Britain already struggles with low participation in many local elections. Low turnout isn't simply a local problem. Trust in politics is shaped by what people see at the national level, where millions feel their votes fail to translate fairly into political power. It's difficult to persuade people to engage more locally while that trust continues to decline. Creating new elected mayors or devolving additional powers won't change that on its own. If communities are genuinely expected to shape their own future, every voter should feel that participating is worthwhile, that their vote carries real weight and that the democratic system is genuinely worth investing in.
The goal shouldn’t simply be to create new centres of power. It should ensure that power remains accountable to the people it exists to serve. A healthy democracy should continually pull decision-makers back towards the needs and priorities of the communities they represent. The way we elect those decision-makers plays a vital role in whether that happens.
Burnham has already backed the idea of an independent National Commission on Electoral Reform. That’s encouraging. The question of how we elect representatives deserves exactly the same evidence-led, collaborative approach that has characterised so much of Greater Manchester’s success.
Finally, every level of government needs fair play.
Trust isn’t created by relocating power. Trust is earned through strong standards, clear rules and meaningful accountability. Public confidence grows when people know those exercising power face the same expectations regardless of whether they’re ministers, mayors or councillors. Strong institutions shouldn’t rely on good intentions. They should make integrity the default.
None of this diminishes Burnham’s vision.
Quite the opposite.
His ambition recognises something Westminster has often struggled to accept: Britain’s problems are increasingly structural rather than simply political. Shifting power closer to communities could become one of the most important constitutional reforms in decades.
That opportunity shouldn’t stop at devolution.
Rewiring where power sits should prompt us to rewire how power is won, exercised and held to account.
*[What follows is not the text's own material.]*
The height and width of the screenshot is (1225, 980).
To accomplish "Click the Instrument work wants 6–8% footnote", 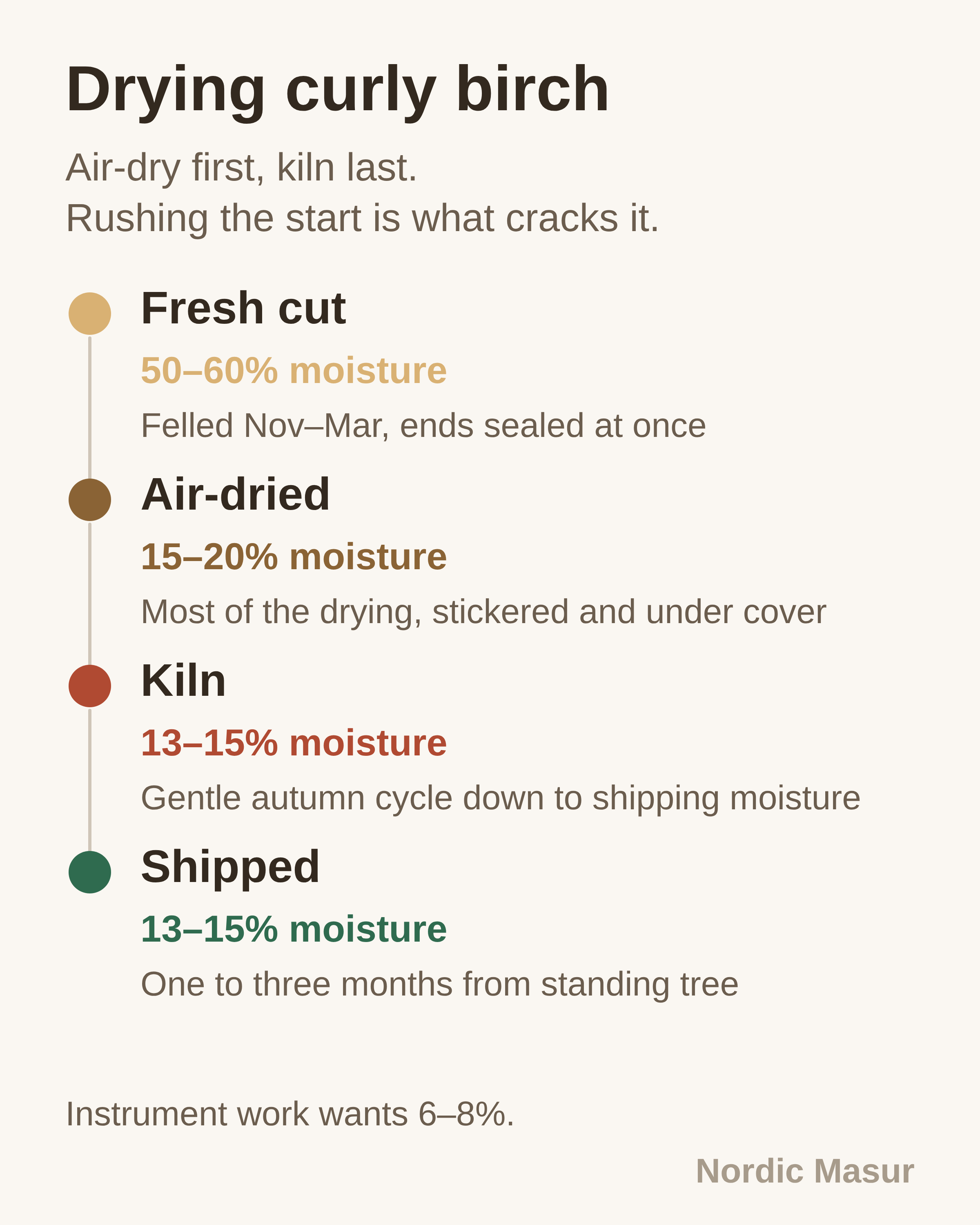I will pos(290,1114).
The democratic rules that govern Britain deserve the same willingness to innovate that Burnham has shown in Greater Manchester.
My hope for his first hundred days would be simple.
Set the rewiring in motion. Start devolving power. Build on the lessons Manchester has already demonstrated.
Then go one step further.
Launch the National Commission on Electoral Reform that he has already backed.
Manchester has shown what’s possible when we rethink how government works. The next challenge is making sure our democracy is every bit as modern, resilient and collaborative as the places we’re asking to lead Britain’s future.
That really would be bigger than politics.




The concern with decentralisation of power as the Labour government currently have it is that for many it appears to centralise power away from them. Existing district councils are closer to the people and in many areas achieve better representation of the variety of communities within them. Creating an all powerful county council removes effective representation from the rural communities within the county, because the large urban concentrations will tend to become the focus for that council.
Whilst I agree with the sentiments expressed, I also have reservations. I live in Croydon where the combination of Croydon Council and our elected mayor is very far from a success story. The publication 'Inside Croydon' frequently reports on the corruption, incompetence and stupidity we have to live with. To put that into perspective, council employees are forbidden to read it on their work laptops; Orwellian censorship at the heart of governance. Yes, I see increased devolution as a positive, but checks and balances must be in place, and transparency is essential. Manchester maybe a shining example - Croydon is not.